Les femmes au balcon, farce féministe d’horreur
Réalisatrice-actrice, Noémie Merlant oscille entre extravagance, suspense, folie et surnaturel dans un milieu où évoluent trois personnages féminins décomplexés. Tout en dénonçant une masculinité toxique.
On avait quitté Noémie Merlant actrice dans l’Emmanuelle d’Audrey Diwan, où elle traînait son spleen et sa recherche du plaisir perdu à Hong Kong. On la retrouve devant et derrière la caméra pour Les femmes au balcon. Ce deuxième long métrage, scénarisé avec Céline Sciamma qui l’avait révélée en 2019 dans le sublime Portrait de la jeune fille en feu, est inspiré de sa vie personnelle. Il questionne les amitiés féminines, le rapport au corps, face à un patriarcat tenace et toxique.
D’emblée, on est confronté·e·x à la violence masculine. Alors que la radio diffuse une alerte canicule, on découvre Denise (Nadège Beausson-Diagne) évanouie sur sa terrasse marseillaise, le visage tuméfié, alors que la brute qui lui sert de mari la ranime à coups de pieds en lui ordonnant de se mettre aux fourneaux. Mais trop c’est trop, et la femme le frappe à mort avec le tranchant d’une pelle, mettant ainsi fin à des années de maltraitance. Délivrance et soulagement.
Plongée dans le macabre
Sur un balcon proche, Nicole (Sanda Codreanu), qui vient de recueillir les confidences de Denise, planche sur son premier roman. Deux amies la rejoignent, Ruby (Souheila Yacoub), une cam-girl ultradynamique adorant faire plaisir à ses clients, et Élise (Noémie Merlant), actrice de séries lookée Marilyn, qui a fui un plateau de tournage, ainsi que Paul (Christophe Montenez), son conjoint harceleur. Très vite, elles font la connaissance de Magnani (Lucas Bravo), le voisin d’en face, qui aime se balader à poil devant la fenêtre ouverte. En plein fantasme, nos pétroleuses délurées lui envoient un message, signé «Les femmes au balcon» et Magnani les invite aussitôt à boire un verre chez lui. Elles découvrent un photographe uniquement préoccupé par des sujets féminins très peu vêtus, qui décorent les murs. Histoire de «choper leur énergie», selon lui.

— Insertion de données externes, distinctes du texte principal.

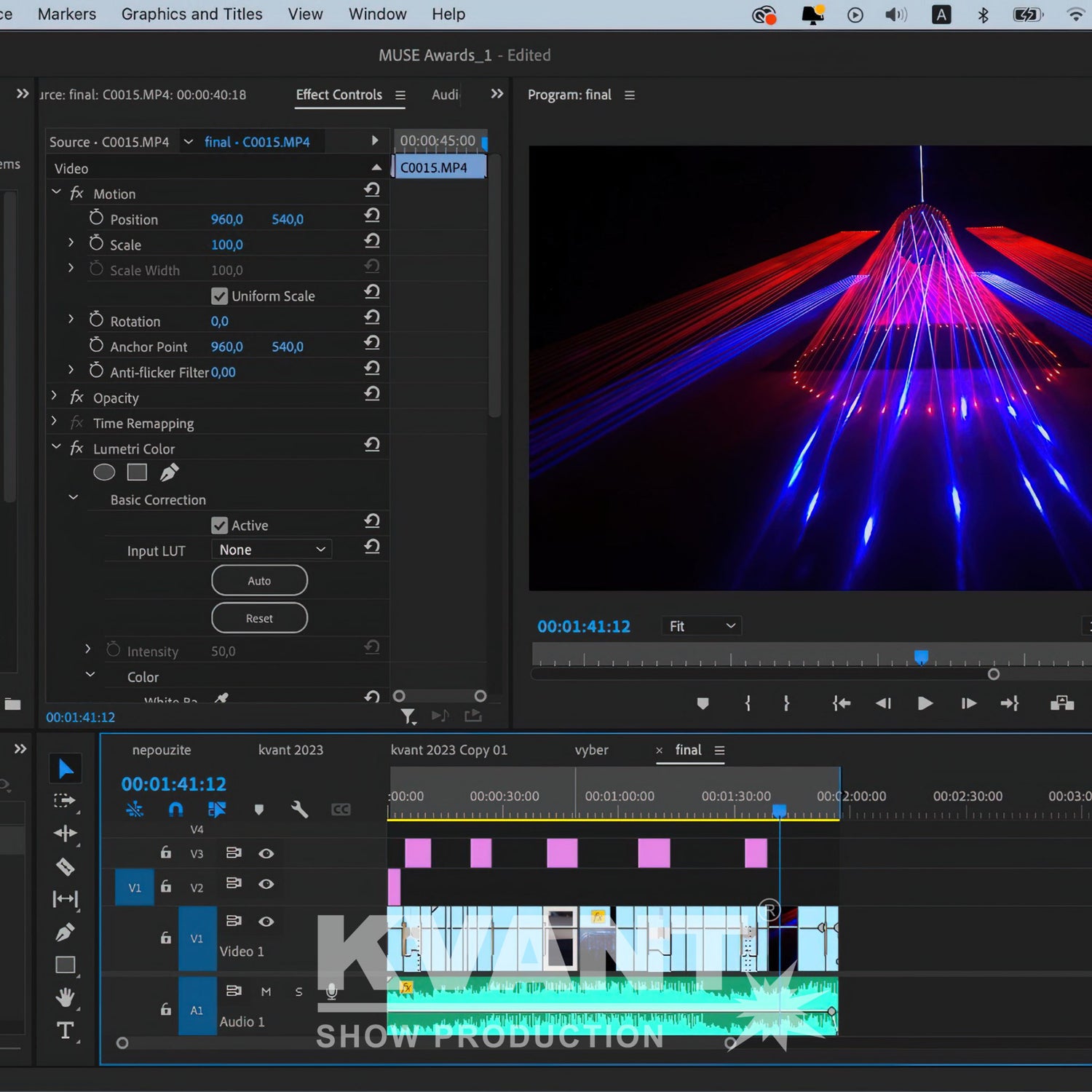
Task: Select the Razor tool in timeline toolbar
Action: pos(66,866)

Tout un symbole, à l’image de la suite. La soirée avançant, les choses ne tardent pas à dégénérer et on finit par plonger dans un drame horrifique. Affolées, poussant des hurlements, les trois amies se retrouvent coincées dans une histoire cauchemardesque et délirante dont elles doivent absolument se sortir sous peine de prison. D’autant que Ruby se réveille le lendemain matin couverte de sang…
Des univers mélangés
Avec Les femmes au balcon, Noémie Merlant propose une farce féministe sanglante et burlesque, un «rape and revenge movie» qui oscille entre extravagance, suspense, gore, folie et surnaturel. Tout en mêlant la mutilation absurde d’un corps masculin à la dénonciation du viol conjugal et la critique acerbe de cinéastes abuseurs et violeurs, elle pimente son propre univers en se délectant de touches almodovariennes, voire hitchcockiennes.
Si la réalisatrice séduit avec ses personnages féminins décomplexés, affirmés, porteurs d’une liberté symbolisée par une marche joyeuse, seins à l’air, on reprochera toutefois à l’œuvre un côté parfois brouillon, caricatural et hystérique. Quant à l’humour censé parcourir l’opus, il se révèle finalement plus volontariste que réel.